An example of this process in action was Senate File 2338. That’s a bill that House Republicans overhauled to provide almost complete immunity to businesses from any responsibility for mitigating the spread of COVID-19 among their employees or the public. Under the legislation, unless someone who contracted COVID-19 from a business can prove actual malice or intent to cause harm, they are pretty much out of luck under this legislation.

The bill, which originally addressed medical malpractice, was approved in Senate on Feb. 25. It was first discussed in a House Commerce subcommittee on June 3. While amendments are not approved in subcommittee, copies had been circulated among lawmakers and the amendment was discussed that morning.

The House had not made clear in protocols announced in advance whether members of the public would be allowed to attend subcommittee meetings. The protocols said only that members of the public would be “strongly encouraged” to submit comments to bills in writing through the legislative website.

Even so, several lobbyists spoke in person about the bill. If any comments were submitted in writing, they were not made public during the subcommittee meeting.

Those who did not attend the subcommittee meeting in person and tried to watch the livestream encountered audio that sounded like it was broadcasting from the bottom of the Des Moines River. The subcommittee was the only opportunity to hear from interested parties about the effect of the legislation.  At no point — not in subcommittee, committee or in floor debate — did the bill’s floor manager, Rep. Gary Carlson, R-Muscatine, describe his amendment for COVID-19 legal immunity in detail.

State Rep. Brian Meyer is a Democrat from Des Moines. (Photo by Iowa Legislature)

Rep. Brian Meyer, D-Des Moines, tried to get answers to detailed questions about the amendment during the subcommittee meeting. Neither Carlson nor the other Republican subcommittee member, Rep. John Wills, R-Spirit Lake, seemed prepared to answer a single question. Instead, lobbyists from interest groups that apparently authored the amendment answered some of the questions.

The full Commerce Committee passed the bill a couple hours later, again without any detailed explanation from the majority party about how the immunity was supposed to work. Meyers offered an amendment in committee and on the House floor that would have set a clear liability standard that would protect businesses that followed public health guidelines to protect workers and the public. The amendment was rejected in committee and on the floor.

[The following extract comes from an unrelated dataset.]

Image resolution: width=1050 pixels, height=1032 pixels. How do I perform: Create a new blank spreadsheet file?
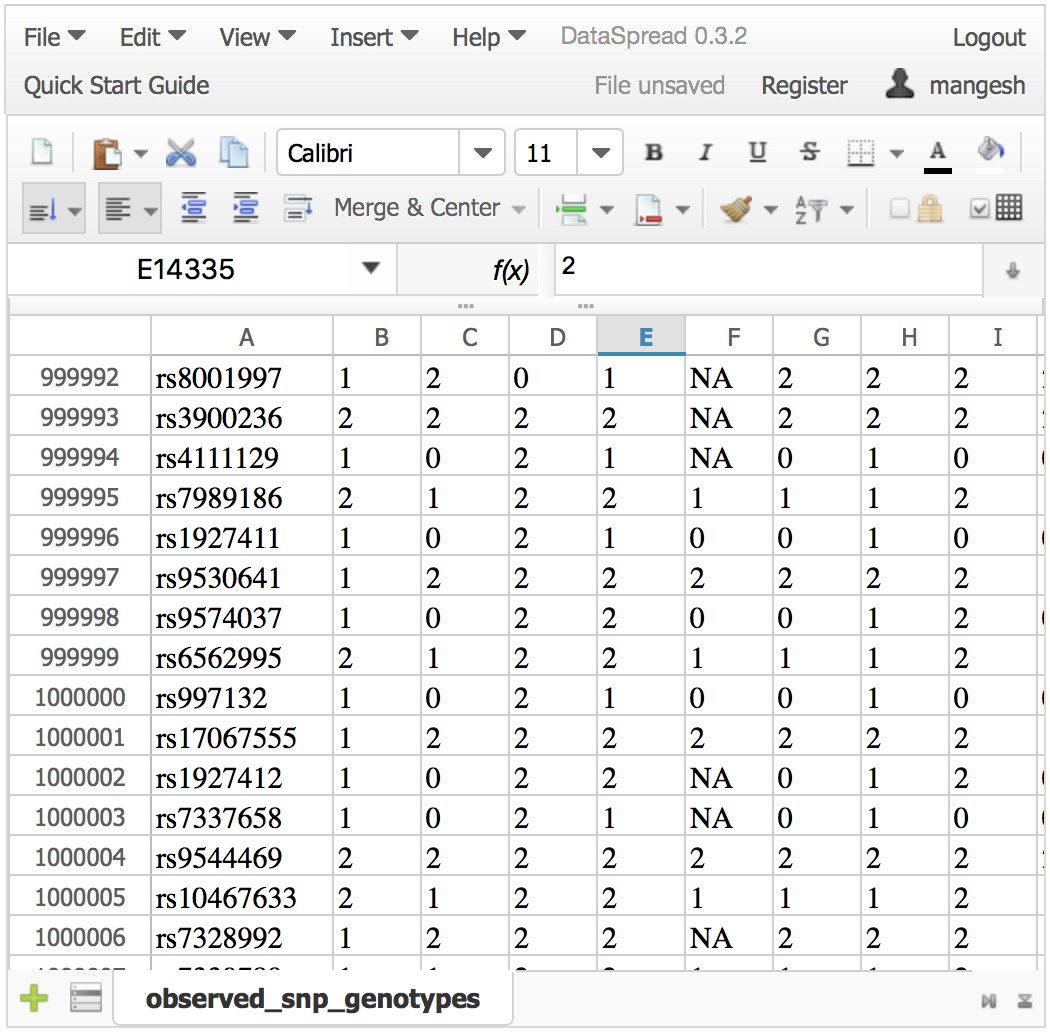pos(42,153)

On Friday, after spending roughly 12 hours in closed-to-the-public party caucuses, the House majority Republicans brought the House back after 9 p.m. to debate two bills. For the second, the COVID-19 immunity bill, the GOP majority imposed a 40-minute limit on debate before forcing a vote. As a result, a complicated bill that could affect thousands of Iowans’ ability to seek a remedy in court for an employer’s or business owner’s negligence in protecting them from COVID-19, is now more than half-way through the legislative process with no significant debate or public input.

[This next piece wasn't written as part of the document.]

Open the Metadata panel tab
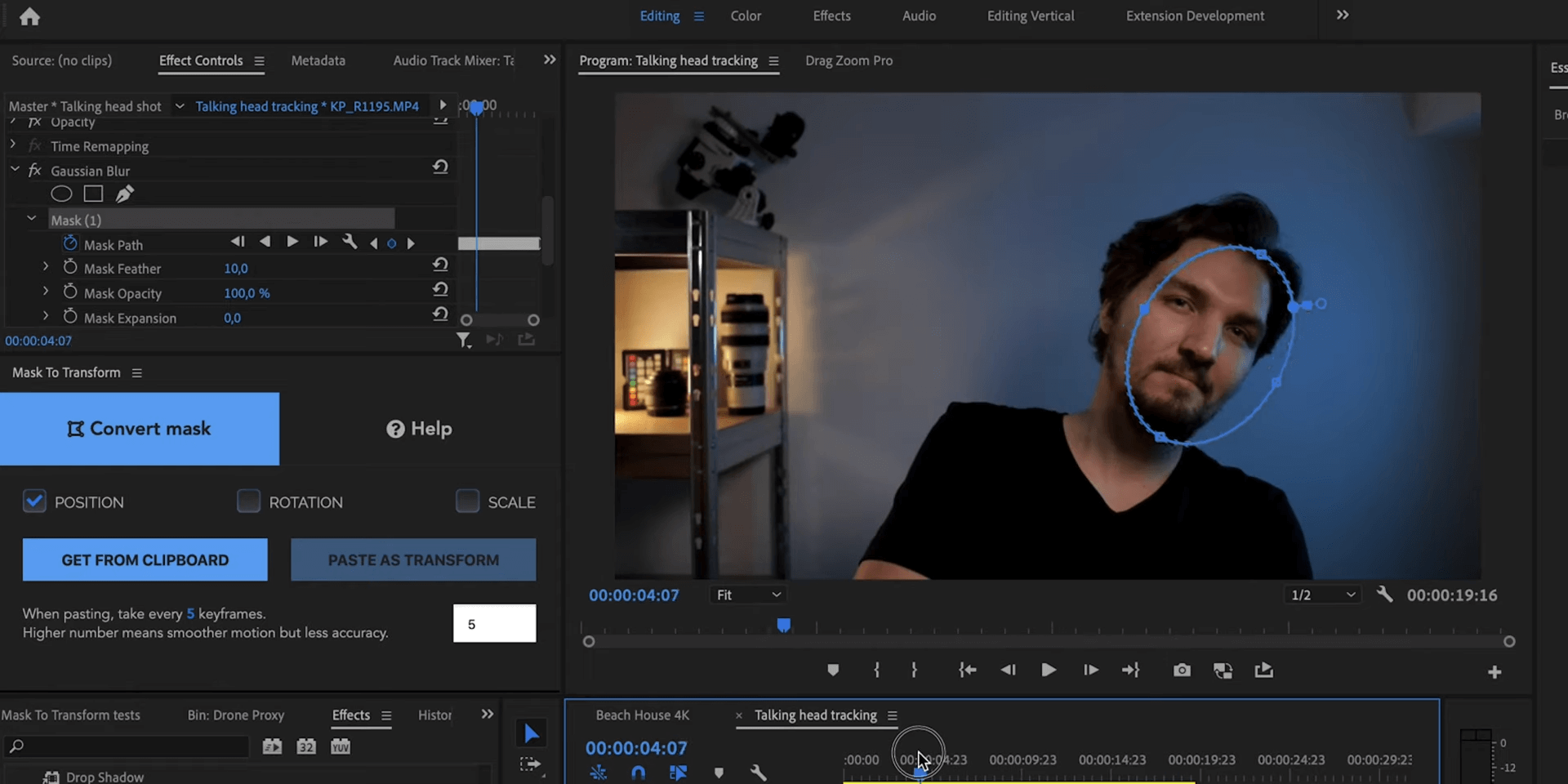Screen dimensions: 1568x784 click(x=318, y=60)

“They have given blanket immunity with no public input, and I think people would be shocked to know that,” Meyer said in an interview. “This is unprecedented time, but I thought it should have been slowed down and sort of thought about more, instead of just being crammed through.”

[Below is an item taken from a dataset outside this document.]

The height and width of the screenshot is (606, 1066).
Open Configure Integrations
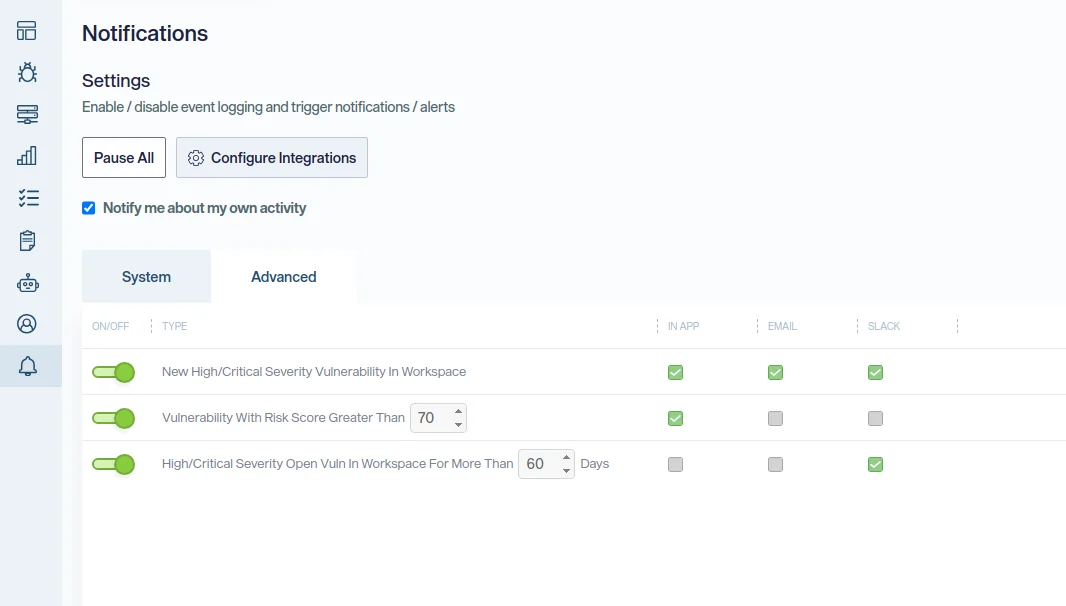click(x=272, y=158)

This is an unprecedented time. It benefits the public, as well as lawmakers, if the Legislature does its work swiftly and efficiently and gets out of town. But seeing as the majority party still didn’t have an agreement on the budget as of Friday afternoon, it could have at least taken more time to allow sufficient public input and review of the policy bills it was considering.

Lawmakers are staying home Monday while the budget talks continue. They should stay home indefinitely until these public-access issues are resolved.

Iowans are suffering. They need the Legislature to pull together on thoughtful, careful solutions to a variety of acute and complex issues. But most of all, they need lawmakers to listen to them.  Instead, they’re getting shut out of the process while highly partisan, special-interest legislation gets a fast track.